Victoriametrics? Replace Prometheus?

darrengomez
99.co
Published in
6 min readDec 31, 2022

The issue with Prometheus?

You have your Kubernetes cluster setup, and now you're looking for some visibility on what's happening in my cluster you come across Prometheus and Node Exporter, and there you go, it opens a whole new world into monitoring by using Grafana. Everything seems to be perfect.

With time you feel like you need more visibility for the applications that run on your cluster. Just CPU, Memory and Hard disk metrics are not enough, teams need to debug more into applications running. Viola Prometheus has libraries for almost all languages, and dev teams integrate Prometheus into applications and expose application-level metrics, now you have set up dashboards for the application metrics and everything looks amazing since you have visibility that you've never had before.

Let's say for example you have around 20 microservices ingesting data into Prometheus, one-day requests start increasing and you want to monitor how your services are performing and you notice gaps in your dashboards then you start checking has your pod had a restart and start debugging Prometheus.

Grafana dashboards when Prometheus restarts

Then you start to notice that with time memory has been increasing on the Prometheus deployment. Memory usage in Prometheus is directly proportional to the number of time series stored, as your time series grows, you will have more OOM kills. Then the next thing is to increase resource quotas, but you cannot do this till it fills up your entire node. Prometheus which ingests millions of data points can easily grow to around 100GB of memory which will be an issue if running on Kubernetes.

The problem arises when the system loads increases and Prometheus goes down due to resource crunches. Now you do not have metrics to even check why the services have a huge surge of requests which leaves dev teams in the dark. Once Prometheus has occupied your node’s resources other pods cannot be scheduled as well, Yes, you can have dedicated nodes for Prometheus but it does not take away the fact that the resource usage is increasing daily.
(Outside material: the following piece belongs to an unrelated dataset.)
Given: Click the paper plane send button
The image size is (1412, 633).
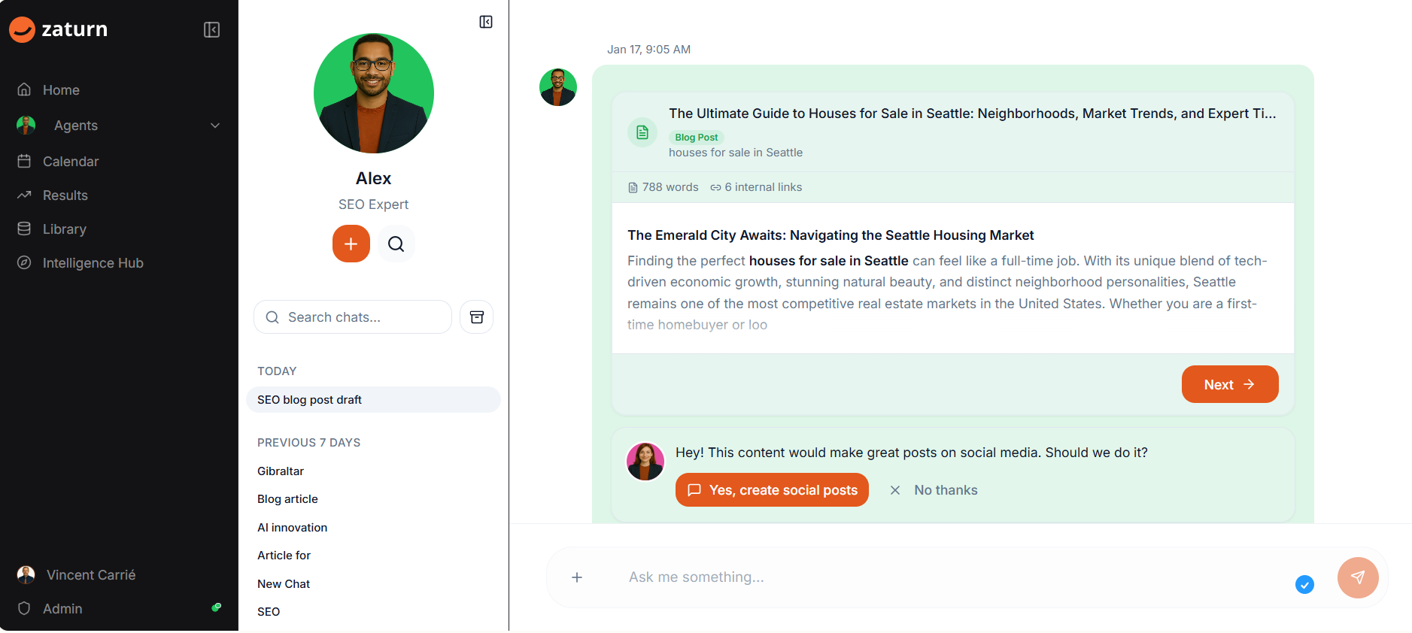Looking at the screenshot, I should tap(1357, 577).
Why does Prometheus behave this way?

The main reason why Prometheus behaves this way is because of the way it is designed. It single-handedly scrapes metrics from all the targets specified in the configurations, stores the data, and processes the requests received from Grafana to visualize, or even normal queries received. Prometheus is not designed to be horizontally scaled, so once you hit the bottleneck of vertical scaling you're done. This becomes a very serious problem since Developers and Stakeholders understand the power of custom metrics and business data.

What's Next?

We need to find a solution that has the amazing functionality that Prometheus offers, something that scales horizontally, a solution that can be implemented without making application changes.

Victoriametrics

Here’s one solution for using Prometheus-like functionality at scale Victoriametrics (VM). According to my personal experience, the reason why migrating from Prometheus to VM is easier is that no components change, and the same syntax used for PromQL can be used to query data from VM. Simply deploy it on infrastructure and configure it as a data source in Grafana; existing dashboards will continue to function as before because there is no difference in data storage.

What's different with VM?

Data insertion, selection/querying, and storage are all handled by a single Prometheus instance, which is why when it fails, all monitoring verticals fail. This is a dangerous environment for a mission-critical product that relies heavily on its monitoring and alerting stack. These three main functionalities are separated by VM. They are known as vminsert, vmstorage, and vmselect. Allow me to elaborate.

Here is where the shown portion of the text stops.